* Task goal
Below are entries; copy exactly the lines from the one with "This screenshot has height=997, width=1936." through the one with "Given: Open the", both included, and leave out the rest.

** The input follows **

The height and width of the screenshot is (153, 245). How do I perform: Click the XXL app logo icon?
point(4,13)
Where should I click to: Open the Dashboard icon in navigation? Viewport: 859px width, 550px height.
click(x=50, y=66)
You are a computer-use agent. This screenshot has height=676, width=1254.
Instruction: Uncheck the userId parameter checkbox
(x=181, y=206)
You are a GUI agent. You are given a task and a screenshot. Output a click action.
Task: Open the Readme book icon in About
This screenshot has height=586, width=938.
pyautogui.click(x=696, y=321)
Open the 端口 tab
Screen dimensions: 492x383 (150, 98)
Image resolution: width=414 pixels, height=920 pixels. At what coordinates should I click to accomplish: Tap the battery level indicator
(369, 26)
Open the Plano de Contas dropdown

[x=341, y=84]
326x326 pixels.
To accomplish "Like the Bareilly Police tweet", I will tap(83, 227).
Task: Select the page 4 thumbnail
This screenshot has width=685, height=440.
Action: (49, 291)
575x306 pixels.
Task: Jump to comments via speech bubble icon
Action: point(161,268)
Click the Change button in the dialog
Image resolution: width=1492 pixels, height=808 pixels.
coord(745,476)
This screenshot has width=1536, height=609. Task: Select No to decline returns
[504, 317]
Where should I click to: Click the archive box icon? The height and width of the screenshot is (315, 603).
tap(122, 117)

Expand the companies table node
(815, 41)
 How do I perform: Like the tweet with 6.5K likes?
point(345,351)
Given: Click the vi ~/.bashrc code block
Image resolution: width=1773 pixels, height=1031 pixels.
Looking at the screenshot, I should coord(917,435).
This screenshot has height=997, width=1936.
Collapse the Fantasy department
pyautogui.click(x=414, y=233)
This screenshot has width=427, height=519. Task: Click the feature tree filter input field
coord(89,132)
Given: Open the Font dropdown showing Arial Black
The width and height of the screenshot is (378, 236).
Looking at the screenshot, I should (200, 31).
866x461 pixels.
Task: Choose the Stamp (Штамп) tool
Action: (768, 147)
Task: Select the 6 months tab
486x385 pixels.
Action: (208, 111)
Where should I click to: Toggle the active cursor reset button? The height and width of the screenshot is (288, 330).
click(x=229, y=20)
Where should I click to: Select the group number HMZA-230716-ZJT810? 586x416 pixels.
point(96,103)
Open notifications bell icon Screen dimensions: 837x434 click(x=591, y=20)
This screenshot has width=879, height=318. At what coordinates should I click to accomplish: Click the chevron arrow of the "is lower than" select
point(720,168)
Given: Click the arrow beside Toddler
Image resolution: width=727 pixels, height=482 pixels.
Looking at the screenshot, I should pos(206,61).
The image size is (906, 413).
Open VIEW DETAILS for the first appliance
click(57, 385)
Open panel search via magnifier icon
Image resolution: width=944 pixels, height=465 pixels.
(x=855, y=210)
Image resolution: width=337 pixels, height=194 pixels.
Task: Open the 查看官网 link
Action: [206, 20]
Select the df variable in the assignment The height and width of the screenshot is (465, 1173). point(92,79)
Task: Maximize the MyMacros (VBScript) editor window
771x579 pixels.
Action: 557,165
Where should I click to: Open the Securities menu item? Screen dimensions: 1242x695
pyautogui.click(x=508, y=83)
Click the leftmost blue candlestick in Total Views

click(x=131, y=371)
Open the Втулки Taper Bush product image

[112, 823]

** End of The input **

* Result
This screenshot has height=997, width=1936.
Collapse the Fantasy department
pyautogui.click(x=414, y=233)
This screenshot has width=427, height=519. Task: Click the feature tree filter input field
coord(89,132)
Given: Open the Font dropdown showing Arial Black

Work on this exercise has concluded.